Stocks Up, Apple Firm: 5 Reasons Why Google Owner Alphabet Could Rally 20%-25% – Investor's Business Daily

This post was originally published on this site

The major indexes looked poised to end October on a frighteningly good note, led once again by the tech-dominated Nasdaq composite.

XAutoplay: On | OffAt 3:15 p.m., the Nasdaq composite held on to decent gains Tuesday, up 0.5% in late afternoon trading; it  traded as high as 6,729 intraday, good for a 3.6% lift for the month.

Alphabet (GOOGL) certainly helped the cause, rising as much as 9.2% in October with the help of a post-earnings blast higher on Friday. On Tuesday, shares wiped away a small intraday loss and are up fractionally to 1,034.42 in thin volume. The Google search engine operator, which makes up nearly 6% of the total market value of the Nasdaq, is now up 2.5% from a new 1,006.29 buy point in a well-formed flat base and thus still in buy range.

The proper buy zone, based on IBD’s time-tested buy rules, goes up to 1,056.60.

IBD’s proprietary ratings in Alphabet have improved markedly since Jan. 1. At that time, IBD Stock Checkup showed Alphabet sporting a mediocre 76 Composite Rating, a 93 EPS, and a lowly 45 for Relative Price Strength. Today, those rankings are now at 97, 94 and 77.

The S&P 500 and the Dow Jones industrial average continued lagging the Nasdaq, up between 0.1% and 0.2%. At 2577, the S&P 500 is up 2.2% for the month.

At 23,400, the Dow shows a 4.4% month-to-date gain, but still lags the Nasdaq since a rare Day 3 follow-through that was noted in the June 30, 2016, edition of IBD’s The Big Picture. That follow-through noted a possible tradeable market rally getting underway.

The Nasdaq has risen 39% since the close of the June 30 session, vs. a 30.5% advance by the Dow industrials over the same time frame.
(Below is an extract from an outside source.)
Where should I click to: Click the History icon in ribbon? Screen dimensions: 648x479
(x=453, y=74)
Small caps outperformed after selling off hard on Monday; the S&P SmallCap 600 rallied more than 1%.

Volume on the NYSE and Nasdaq was running mildly lower vs. the same time Monday. Winners are beating losers on the NYSE by a nearly 2-1 ratio.
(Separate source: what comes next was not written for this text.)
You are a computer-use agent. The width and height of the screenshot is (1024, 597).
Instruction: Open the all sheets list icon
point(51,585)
Apple (AAPL) helped the cause, rising another 1.2% to 168.69 and getting further past a new cup-with-handle buy point of 160.97. The 5% chase zone goes up to 169.02.

The consumer electronics and digital services giant, which is seeing strong orders and good media reviews for the iPhone X, is now also up nearly 43% since surpassing the first base that it completed in early January 2017, a 13-week cup with handle that sported a 118.12 buy point.

Apple had been featured numerous times in Stock Market Today reports from October through that Jan. 6-9 breakout.

As noted in Stock Market Today on Monday, Apple stands to gain from an ongoing turnaround in both the top and bottom lines.

Back to Apple, earnings had dropped 10% in the fiscal year ended in September 2016, on an 8% slump in revenue. However, Apple has been staging a classic turnaround in fundamentals lately.

In the past three quarters, the iMac maker’s earnings rose 2%, 11% and 18% vs. year-ago levels, following a three-quarter slump. And in Q4 (ended in September), earnings are seen increasing 12% to $1.87 a share, which would mark a third quarter in a row of mild double-digit gains. It’s slated to report Q4 results on Nov. 2 after the market close.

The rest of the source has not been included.